The up and down of the weather pressure has also been giving me some major sinus headaches. Teeth-hurting, eye-stabbing pain that has also kept me down for the count. Even if I weren't pregnant, I would have had issue being up and around on those days.

The hunger is driving me nuts, too. I get hungry, but nothing sounds good to eat. I start to eat something, get half-way through it, and then it is no longer appetizing--but I'm still hungry! I am eating mostly carbs (crackers, toast) to fill up those corners--and I'm eating fruit.

I am still pondering when to tell certain folks since I hate to be hasty. I get nervous about telling people--specifically family members--and then have it all crashing down around my ears a week later. If only I could have access to an ultrasound every day just to take a quick peek to make sure that all is going as it should be. But then I'd probably get obsessed and be checking every five minutes. Ah! The uncertainty of the first trimester! Such fun!

Tuesday, August 2, 2011

Baby Blob

Today was the big ultrasound day.

(I find this fascinating since with my other three pregnancies, I didn't get one until I was 18 weeks along. ALSO, I got an internal exam this time immediately after peeing in the cup--in the past, I peed, then left, then called to get my results, then came in for an appointment within the next 2-3 weeks.)

I've been pretty anxious about this ultrasound, but all turned out well. I saw the Baby Blob on the screen almost immediately, and before I could pick out heads or tails, the technician pointed out the heartbeat. I breathed a deep sigh of relief and then enjoyed the view. Good, strong heartbeat--about 162 bpm. The technician estimated Blob to be about 8 weeks along. This surprised me since according my calculations I'm about 7 weeks. She detected some implantation bleeding, but she reassured me that it's normal (I haven't spotted at all, thank goodness, or I really would have been a big mess of nerves going into this appointment today). Everything is cooking well so far.
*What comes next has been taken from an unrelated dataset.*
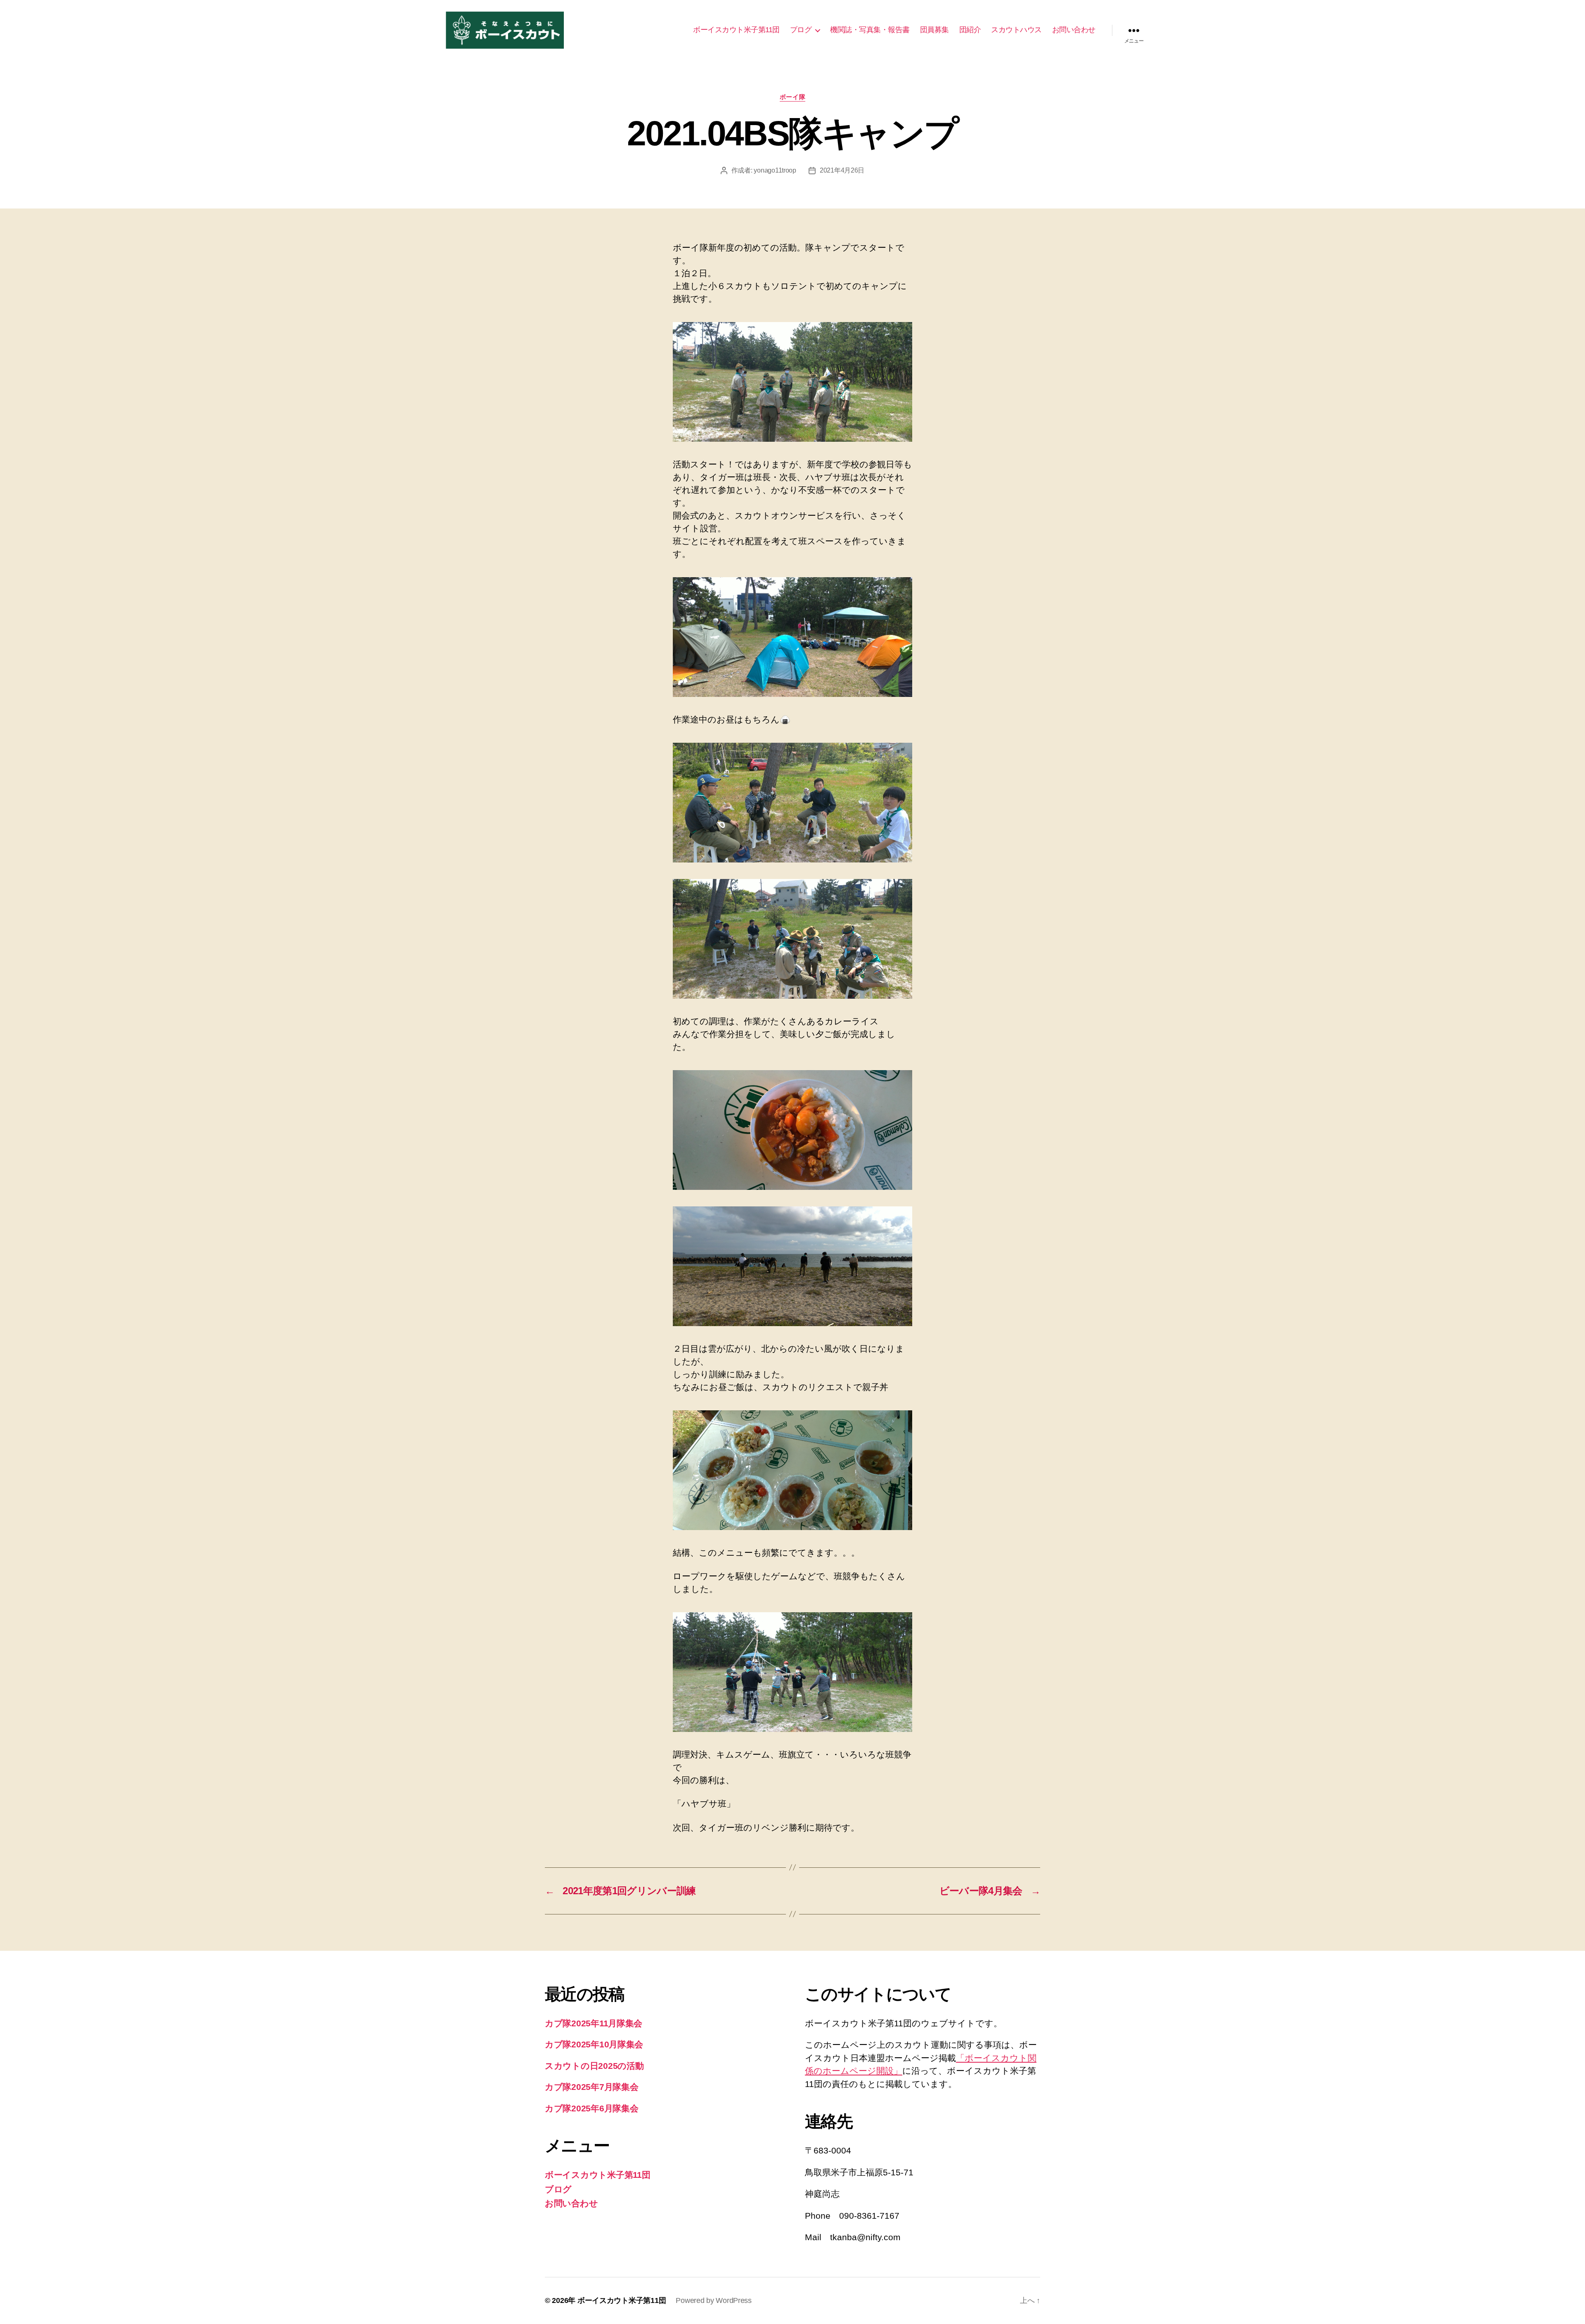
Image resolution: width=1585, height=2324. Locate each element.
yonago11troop (775, 170)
I did clarify my LMP with the office. After much thinking and brooding, I think I can pinpoint my LMP to actually be around June 10 (I have a memory of my visit from Aunt Flo starting right when I was cleaning the house preparing for a visit from my mother that night.) With all that, they gave me a due date later than I expected--about March 20.
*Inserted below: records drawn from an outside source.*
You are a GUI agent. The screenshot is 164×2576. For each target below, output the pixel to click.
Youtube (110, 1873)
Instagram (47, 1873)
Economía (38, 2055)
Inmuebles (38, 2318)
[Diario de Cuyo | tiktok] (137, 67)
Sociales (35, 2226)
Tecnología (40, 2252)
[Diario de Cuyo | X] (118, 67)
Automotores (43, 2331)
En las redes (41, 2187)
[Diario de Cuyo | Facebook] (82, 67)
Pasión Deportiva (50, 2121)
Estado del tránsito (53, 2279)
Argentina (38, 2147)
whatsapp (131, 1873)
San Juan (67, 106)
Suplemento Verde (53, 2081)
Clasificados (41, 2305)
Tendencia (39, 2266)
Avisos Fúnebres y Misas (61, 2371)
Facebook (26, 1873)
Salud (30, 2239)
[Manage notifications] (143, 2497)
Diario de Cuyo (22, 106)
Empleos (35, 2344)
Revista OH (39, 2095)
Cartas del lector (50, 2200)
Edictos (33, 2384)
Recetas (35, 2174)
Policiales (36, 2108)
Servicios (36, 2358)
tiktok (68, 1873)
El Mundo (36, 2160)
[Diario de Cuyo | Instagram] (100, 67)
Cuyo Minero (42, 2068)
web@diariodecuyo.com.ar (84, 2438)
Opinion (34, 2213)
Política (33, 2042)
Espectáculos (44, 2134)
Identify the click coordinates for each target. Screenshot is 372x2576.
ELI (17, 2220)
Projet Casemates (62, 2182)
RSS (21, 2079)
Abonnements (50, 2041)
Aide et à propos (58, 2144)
I also had my "nurse talk" and had to go get a million vials of blood drawn. Now that's all done, I just have to wait two more weeks until my next appointment on August 15.










The kids still do not know yet, and only a couple of friends know. I will have to tell more folks (and sooner than I'd wish!) as plans are getting made for GS and the like, and I know my co-leaders are going to need (and will appreciate!) the heads-up.

Anyway, I don't know how much the kids--or at least M--are already picking up. Mom has spent a lot of time the last couple of weeks taking naps on the couch (oh! so tired!). And M keeps asking, "Are you OK?" "Just tired, sweetie." I am surprised no one has said anything about all these doctor's appointments Mom's been having all of a sudden.